After the GUI is initiated, the main thread will exits and the EDT will prevent the process from exiting.
And another good explanation:
Java Event-Dispatching Thread explanation
An interesting article:
Multi-threaded toolkit, a failed dream?
This is a block of code that is instructed to execute at a later time (sometimes called a deferred). The inner class (new Runnable() {...}) is essentially allowing you to pass a block of code that will be run. The invokeLater method guarantees that the block of code will be run, but makes no guarantees of when. Sometimes it's not safe to have certain code run immediately, and its too verbose to do the multi-threading yourself. So Java provides this utility method to safely run the code. The code will be run very soon, but not until it's safe to do so.
The invokeLater call will put the specified runnable on a queue to be processed later. That is, the code inside the run() method will not have been run yet when the invokeLater method call returns.
There are two typical use-cases for this type of code.
The currently executing code is run in a background thread. Background threads cannot access most of the swing API. Read more here for the reason for this. If the current thread is already the UI thread there is no reason and the call can safely be removed.
The current block must be exited, ie the code reach the last brace. This may cause resources to be released and so on. This is not so common.
An anonymous class is passed as parameter to the invokeLater call. It is the same as this code.
private void foo()

_Records for the exercise_.
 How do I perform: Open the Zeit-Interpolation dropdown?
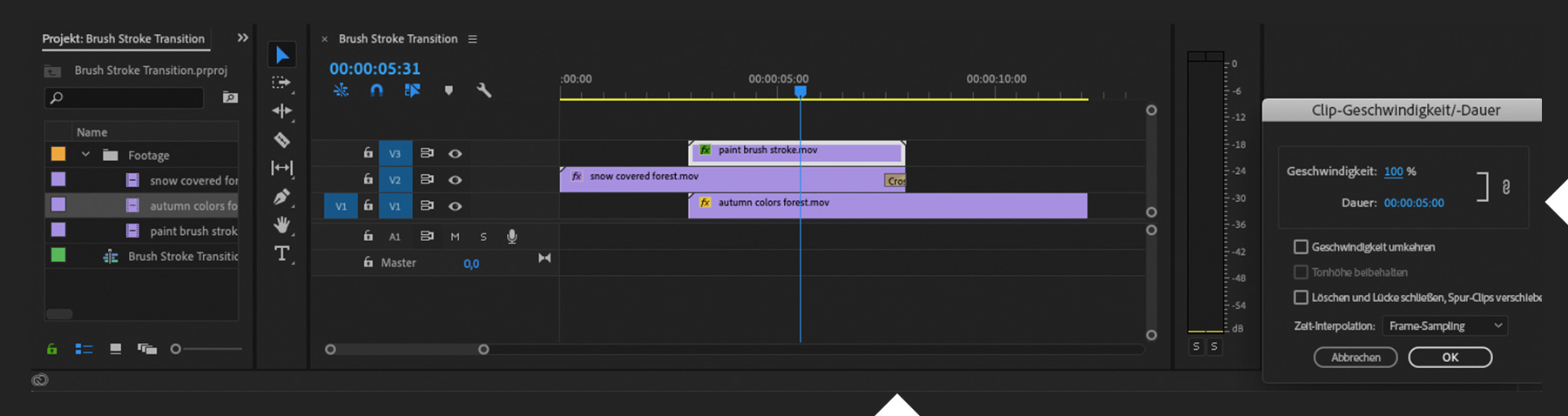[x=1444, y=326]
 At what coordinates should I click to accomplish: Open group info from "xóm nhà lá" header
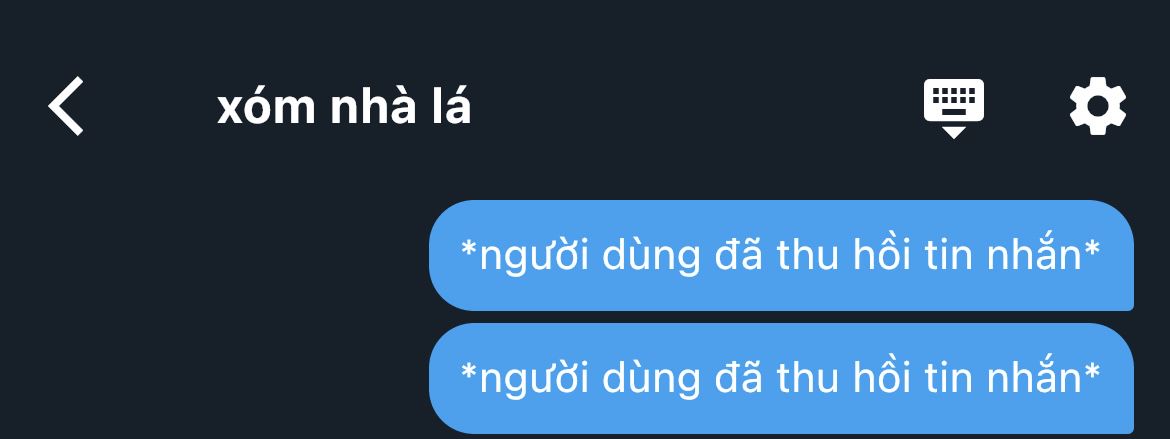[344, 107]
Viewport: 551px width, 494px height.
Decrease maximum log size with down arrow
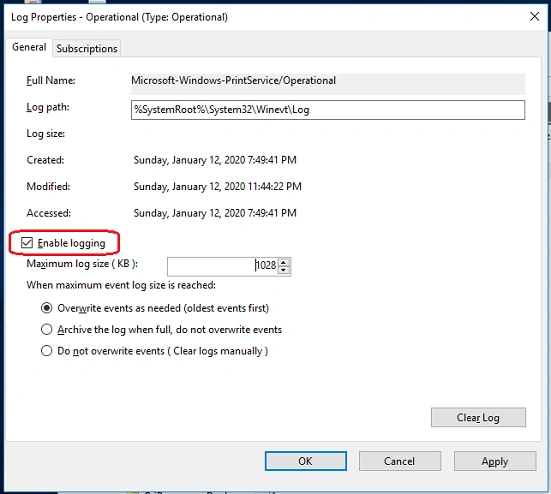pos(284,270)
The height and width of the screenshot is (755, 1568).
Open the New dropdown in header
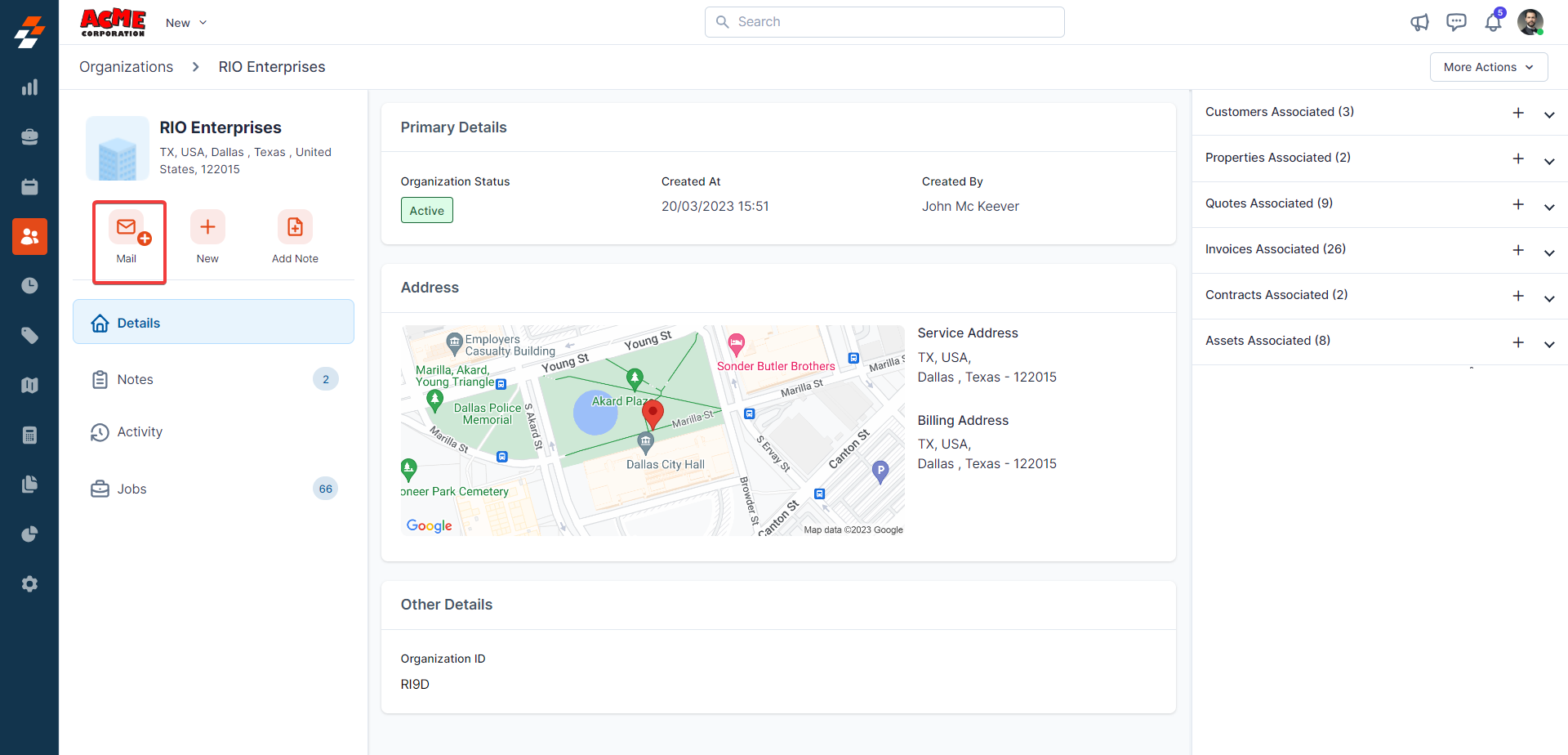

_Parts of the exercise_.
A. In the excerpt about Java's invokeLater, why does Java provide the invokeLater utility method? Answer in one to three sentences.
B. Update the listing by replacing "down arrow" with "scroll wheel" and changing nothing else. Begin at the line of the listing that has "Viewport: 551px width, 494px height." and stop at the end of the listing, and leave the pictures out of your answer.

_Responses by task_.
A. Running certain code immediately is sometimes unsafe, and handling the multi-threading yourself is too verbose. invokeLater lets the code run safely, very soon but only once it is safe to do so.

B.
Viewport: 551px width, 494px height.
Decrease maximum log size with scroll wheel
pos(284,270)
The height and width of the screenshot is (755, 1568).
Open the New dropdown in header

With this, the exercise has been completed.